Most of the week has been tied up with London’s Peregrines, in particular one event and making sure all went along smoothly for the birds, this story will shortly be related on my Parliament Peregrine Blog. It is a good news story and testament to the Company concerned. In this day and age with the pressures on Urban Wildlife, it shows how Nature and Construction can co exist with enough planning.

Hoo Peninsula

Of course I still had to do my surveys at Hoo on Monday and Wednesday and as usual the land always delivers good birds, I will start with Monday, a rather gloomy morning unfortunately.

A very good start to the survey as I arrived at dawn, heading along the lane towards Cooling Towers I had a Nightingale singing in a Woodland Copse, first one of the year for me.
As I headed out on the entrance track, a Cuckoo was heard and 2 Corn Buntings on territory were seen, the one I was looking for was Hobby.

A distant silhouette on a gate post turned into a Common Buzzard but alas no Hobbies.

The survey was undertaken, good numbers of Lapwing and Redshank were seen, all territorial with eggs or young, it makes you realise how important this land is to them, the flooded areas provide nest site opportunities and a food source. If it or land like it was to go because some Twat so far removed from reality wants to build an Airport on it, it would be a national tragedy if allowed to happen. How could you even contemplate building it with 300,000 birds wintering in the Thames?

Sentinel of the Marshes

My usual check of Egypt Bay produced no less than 24 Avocets, 2 Whimbrel and 3 Curlew, also good numbers of Swallows moving west.

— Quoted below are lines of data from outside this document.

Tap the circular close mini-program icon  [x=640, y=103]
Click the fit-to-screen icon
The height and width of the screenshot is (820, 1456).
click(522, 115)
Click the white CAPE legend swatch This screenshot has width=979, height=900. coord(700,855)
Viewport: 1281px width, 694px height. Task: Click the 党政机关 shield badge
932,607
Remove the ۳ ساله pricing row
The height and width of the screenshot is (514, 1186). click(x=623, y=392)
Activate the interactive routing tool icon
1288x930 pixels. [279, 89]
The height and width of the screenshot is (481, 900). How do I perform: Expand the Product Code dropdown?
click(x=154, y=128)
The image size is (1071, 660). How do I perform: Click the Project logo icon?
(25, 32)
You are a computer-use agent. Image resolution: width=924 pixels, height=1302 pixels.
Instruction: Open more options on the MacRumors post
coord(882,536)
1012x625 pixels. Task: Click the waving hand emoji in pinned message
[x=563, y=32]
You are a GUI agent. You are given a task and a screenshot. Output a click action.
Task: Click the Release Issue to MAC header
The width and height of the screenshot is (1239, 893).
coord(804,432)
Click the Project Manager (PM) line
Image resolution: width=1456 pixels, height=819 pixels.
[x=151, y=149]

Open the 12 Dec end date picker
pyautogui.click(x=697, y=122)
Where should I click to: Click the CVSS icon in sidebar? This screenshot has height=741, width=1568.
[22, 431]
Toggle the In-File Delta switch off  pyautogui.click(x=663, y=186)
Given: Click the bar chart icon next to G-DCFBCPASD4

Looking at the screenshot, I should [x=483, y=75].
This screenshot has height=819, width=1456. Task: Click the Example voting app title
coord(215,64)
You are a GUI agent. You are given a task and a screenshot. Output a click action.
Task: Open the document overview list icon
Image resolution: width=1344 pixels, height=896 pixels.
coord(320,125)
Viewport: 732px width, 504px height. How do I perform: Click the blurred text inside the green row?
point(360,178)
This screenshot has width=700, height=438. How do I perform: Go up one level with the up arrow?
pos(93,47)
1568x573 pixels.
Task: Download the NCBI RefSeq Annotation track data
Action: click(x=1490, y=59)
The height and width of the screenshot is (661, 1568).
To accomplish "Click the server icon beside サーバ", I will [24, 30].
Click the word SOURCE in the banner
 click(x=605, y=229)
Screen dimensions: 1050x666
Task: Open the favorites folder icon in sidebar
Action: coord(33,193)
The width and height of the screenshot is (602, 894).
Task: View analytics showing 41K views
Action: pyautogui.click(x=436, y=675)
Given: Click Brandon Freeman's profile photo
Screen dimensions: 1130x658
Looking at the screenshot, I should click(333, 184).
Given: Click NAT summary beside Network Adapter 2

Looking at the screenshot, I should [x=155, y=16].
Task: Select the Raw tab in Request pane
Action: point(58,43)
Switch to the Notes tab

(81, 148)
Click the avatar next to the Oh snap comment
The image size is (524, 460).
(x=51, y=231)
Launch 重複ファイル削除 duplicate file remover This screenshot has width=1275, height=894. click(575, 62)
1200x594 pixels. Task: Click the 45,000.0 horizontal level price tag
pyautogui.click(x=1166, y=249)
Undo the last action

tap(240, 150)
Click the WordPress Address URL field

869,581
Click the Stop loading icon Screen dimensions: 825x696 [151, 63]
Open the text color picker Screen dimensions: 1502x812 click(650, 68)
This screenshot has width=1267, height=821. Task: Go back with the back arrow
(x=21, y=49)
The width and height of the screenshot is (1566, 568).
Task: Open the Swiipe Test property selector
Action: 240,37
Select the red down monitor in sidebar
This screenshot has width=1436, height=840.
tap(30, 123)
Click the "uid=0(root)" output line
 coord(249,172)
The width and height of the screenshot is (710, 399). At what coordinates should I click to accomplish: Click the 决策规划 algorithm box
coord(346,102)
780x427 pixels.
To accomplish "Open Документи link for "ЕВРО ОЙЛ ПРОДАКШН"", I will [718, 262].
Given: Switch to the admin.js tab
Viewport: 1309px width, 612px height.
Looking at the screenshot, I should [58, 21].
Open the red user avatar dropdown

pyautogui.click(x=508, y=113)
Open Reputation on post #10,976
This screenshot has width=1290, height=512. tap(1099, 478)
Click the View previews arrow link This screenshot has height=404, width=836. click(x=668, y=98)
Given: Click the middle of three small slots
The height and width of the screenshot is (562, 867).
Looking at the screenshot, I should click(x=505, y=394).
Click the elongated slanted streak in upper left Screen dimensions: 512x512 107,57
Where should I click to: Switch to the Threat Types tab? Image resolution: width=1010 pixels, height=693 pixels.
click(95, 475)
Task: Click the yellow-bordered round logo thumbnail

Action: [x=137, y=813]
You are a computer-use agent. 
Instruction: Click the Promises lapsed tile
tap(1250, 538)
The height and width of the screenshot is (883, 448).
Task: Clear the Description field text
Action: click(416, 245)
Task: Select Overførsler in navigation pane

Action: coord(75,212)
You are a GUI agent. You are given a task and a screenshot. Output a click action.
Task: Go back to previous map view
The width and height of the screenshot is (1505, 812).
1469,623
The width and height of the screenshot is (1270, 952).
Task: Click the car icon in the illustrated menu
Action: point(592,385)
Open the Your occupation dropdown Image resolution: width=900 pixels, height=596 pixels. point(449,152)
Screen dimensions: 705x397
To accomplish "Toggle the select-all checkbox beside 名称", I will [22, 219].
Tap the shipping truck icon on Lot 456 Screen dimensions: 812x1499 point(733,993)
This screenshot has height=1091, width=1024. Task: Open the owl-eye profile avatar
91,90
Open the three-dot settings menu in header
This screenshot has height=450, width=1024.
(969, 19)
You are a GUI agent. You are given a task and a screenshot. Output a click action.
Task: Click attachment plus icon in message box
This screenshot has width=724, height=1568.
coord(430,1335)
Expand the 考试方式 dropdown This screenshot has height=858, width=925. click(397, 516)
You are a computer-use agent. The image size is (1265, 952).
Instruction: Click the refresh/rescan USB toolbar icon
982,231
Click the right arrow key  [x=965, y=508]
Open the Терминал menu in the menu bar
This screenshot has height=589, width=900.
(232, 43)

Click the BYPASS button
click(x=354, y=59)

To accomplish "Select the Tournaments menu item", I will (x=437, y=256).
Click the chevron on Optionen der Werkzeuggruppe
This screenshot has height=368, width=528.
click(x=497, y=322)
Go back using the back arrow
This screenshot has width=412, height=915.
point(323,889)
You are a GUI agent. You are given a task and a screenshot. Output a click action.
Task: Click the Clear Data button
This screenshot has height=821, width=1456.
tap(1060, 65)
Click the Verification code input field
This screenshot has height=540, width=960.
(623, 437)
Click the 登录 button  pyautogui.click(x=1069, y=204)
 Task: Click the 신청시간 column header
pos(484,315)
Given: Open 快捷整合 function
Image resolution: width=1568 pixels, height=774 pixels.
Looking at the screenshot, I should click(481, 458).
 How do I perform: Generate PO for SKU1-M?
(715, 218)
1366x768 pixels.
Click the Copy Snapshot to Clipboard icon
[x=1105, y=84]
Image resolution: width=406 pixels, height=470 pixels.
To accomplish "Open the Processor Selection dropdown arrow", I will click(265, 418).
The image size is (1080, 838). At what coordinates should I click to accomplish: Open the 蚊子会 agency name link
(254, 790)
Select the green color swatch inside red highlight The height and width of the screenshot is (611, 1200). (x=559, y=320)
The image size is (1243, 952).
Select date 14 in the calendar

Wednesday was far better weather and a Greenshank was seen feeding on one of the floods on arrival, prior to this though the entrance track gave up a Hobby at last, initially on a post and then got some reasonable views as it flew off.
The now complimentary Wheatears numbered 6 birds out on site and good to see that a male Swallow has already claimed the Barn for himself, likely the same male as last year.

Mediterranean Gulls have really thinned out now and only 2 were seen during the morning and these were not stopping and carried on west.
A quick check of Egypt Bay produced 178 Black Tailed Godwits feeding up and many squabbling as usual, I expect these are on the move already or will be heading to their breeding grounds very shortly. A single Whimbrel, 2 Oystercatchers and 4 Avocets were the only other waders present.

A good visit finished off with a stunning male Marsh Harrier crossing the track as I left.